SOURCE MATERIAL.
******

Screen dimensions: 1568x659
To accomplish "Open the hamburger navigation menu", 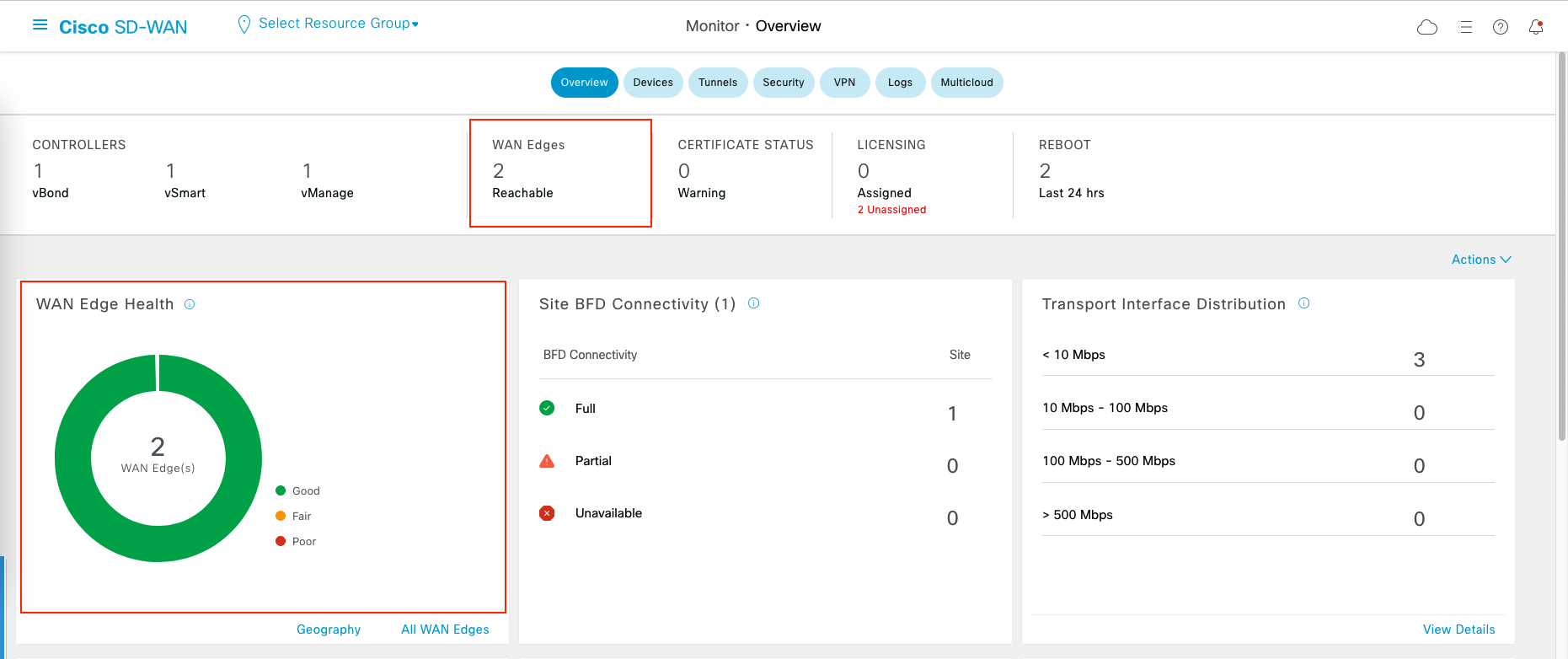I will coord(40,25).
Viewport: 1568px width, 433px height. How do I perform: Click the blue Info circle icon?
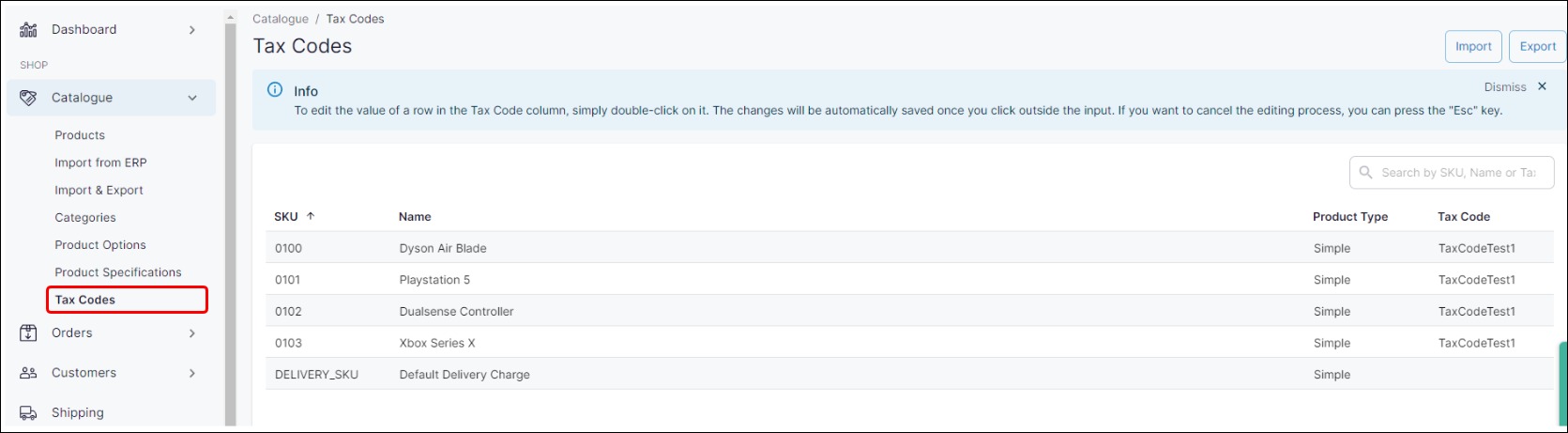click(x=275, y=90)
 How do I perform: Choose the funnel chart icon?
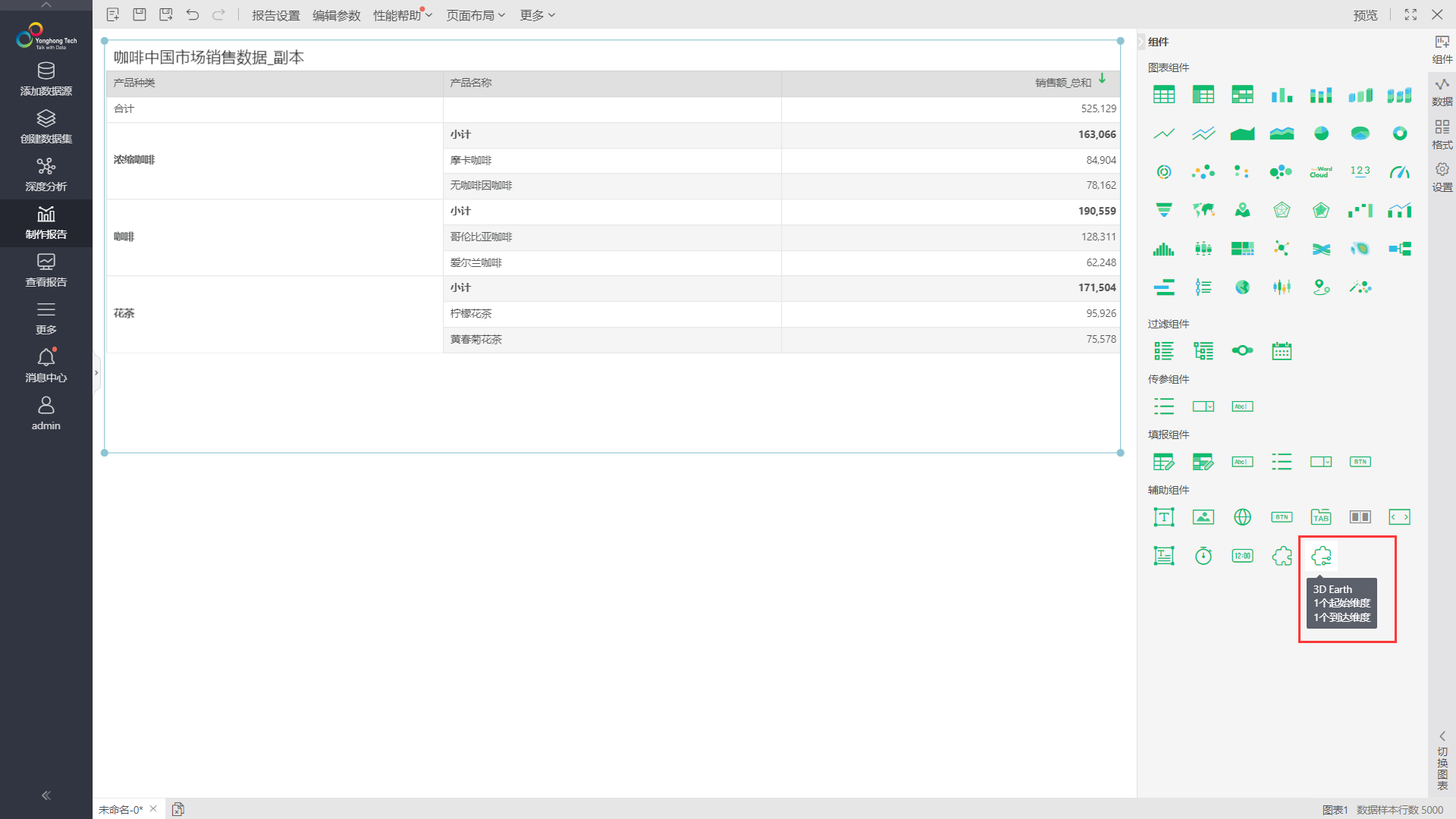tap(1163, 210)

******

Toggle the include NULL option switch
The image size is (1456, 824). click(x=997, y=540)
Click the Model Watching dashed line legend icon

******

TASK STATEMENT. Repeat the listing from the line with "Viewport: 1568px width, 433px" up to and including the line with "tap(1163, 210)", with the requests, and shift every coordinate in the answers by -126. Leave out the pictures.

TASK OUTPUT.
Viewport: 1568px width, 433px height. How do I perform: Click the blue Info circle icon?
click(x=149, y=-36)
 How do I perform: Choose the funnel chart icon?
tap(1037, 84)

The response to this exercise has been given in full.